This also means you can’t refer to files at the site of origin using the pack://siteOfOrigin syntax. Instead, you can hard-code the appropriate path or URL or programmatically retrieve the site of origin by using ApplicationDeployment.CurrentDeployment.ActivationUri (in the System.Deployment.Application namespace defined in System.Deployment.dll) and then prepend it to a filename to form a fully qualified URI.



Tip

To diagnose any errors when using MediaPlayer or MediaElement, you should attach an event handler to the MediaFailed event defined by both classes. This could look like the following:

<MediaElement Source="nonExistentFile.wmv" MediaFailed="OnMediaFailed"/>

where the OnMediaFailed code-behind method is defined as follows:

void OnMediaFailed(object o, ExceptionRoutedEventArgs e)
{
  MessageBox.Show(e.ErrorException.ToString());
}

If the Source file doesn’t exist, you’ll now see the following exception rather than silent failure:

System.IO.FileNotFoundException: Cannot find the media file. --->
System.Runtime.InteropServices.COMException (0xC00D1197):
Exception from HRESULT: 0xC00D1197

Most people are surprised when they learn that you need to opt in to this behavior rather than get such exceptions by default. But because of the asynchronous nature of media processing, a directly thrown exception might not be catchable anywhere outside a global handler.
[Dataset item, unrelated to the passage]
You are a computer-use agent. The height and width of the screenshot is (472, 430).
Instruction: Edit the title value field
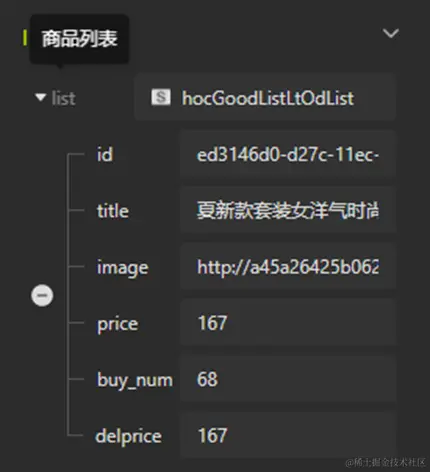[x=288, y=210]
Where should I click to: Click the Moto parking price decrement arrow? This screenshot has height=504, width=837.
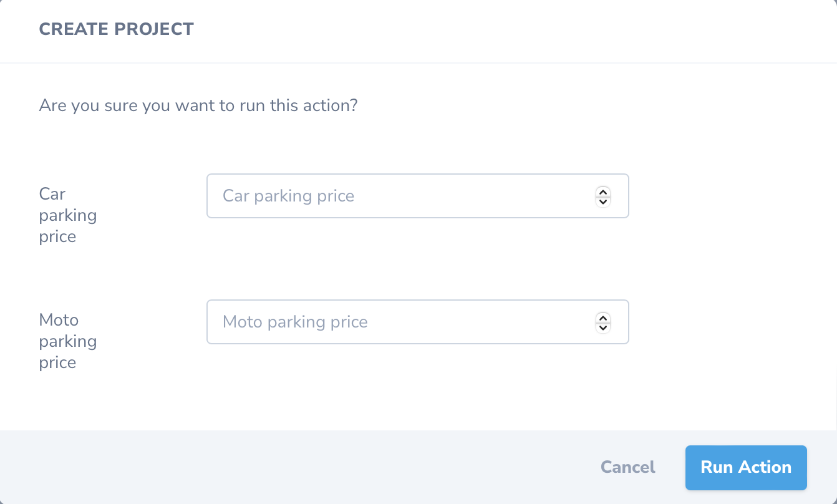point(602,327)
Image FAQ: How can I get metadata associated with audio or video, such as artist or genre?

WPF does not expose a way to retrieve such metadata. Instead, you must use unmanaged Windows Media Player APIs to access this information.


Speech

The speech APIs in the System.Speech namespace make it easy to incorporate both speech recognition and speech synthesis. They are built on top of Microsoft SAPI APIs and use W3C standard formats for synthesis and recognition grammars, so they integrate very well with existing engines.

Although these System.Speech APIs were introduced with WPF, they are not tied to WPF; you won’t find any dependency properties, routed events, the built-in ability to animate voice, and so on. Therefore, you can easily use them in any .NET desktop application, whether WPF based, Windows Forms based, or even console based.

Speech Synthesis

Speech synthesis, also known as text-to-speech, is the process of turning text into audio. This requires a “voice” to speak the text. Recent versions of Windows have great voices installed by default. Microsoft’s SAPI SDK (a free download at http://microsoft.com/speech) includes other voices and can be installed on just about all versions of Windows.

Bringing Text to Life

To get started with speech synthesis, add a reference to System.Speech.dll to your project. The relevant APIs are in the System.Speech.Synthesis namespace. Getting text to be spoken is as simple as this:

SpeechSynthesizer synthesizer = new SpeechSynthesizer();
synthesizer.Speak("I love WPF!");

The text is spoken synchronously, using the voice, rate, and volume settings chosen in the Text to Speech area of Control Panel. To have text spoken asynchronously, you can call SpeakAsync instead of Speak:

synthesizer.SpeakAsync("I love WPF!");

You can change the rate and volume of the spoken text by setting SpeechSynthesizer’s Rate and Volume properties. They are both integers, but Rate has a range of -10 to 10, whereas Volume has a range of 0 to 100. You can also cancel pending asynchronous speech by calling SpeakAsyncCancelAll.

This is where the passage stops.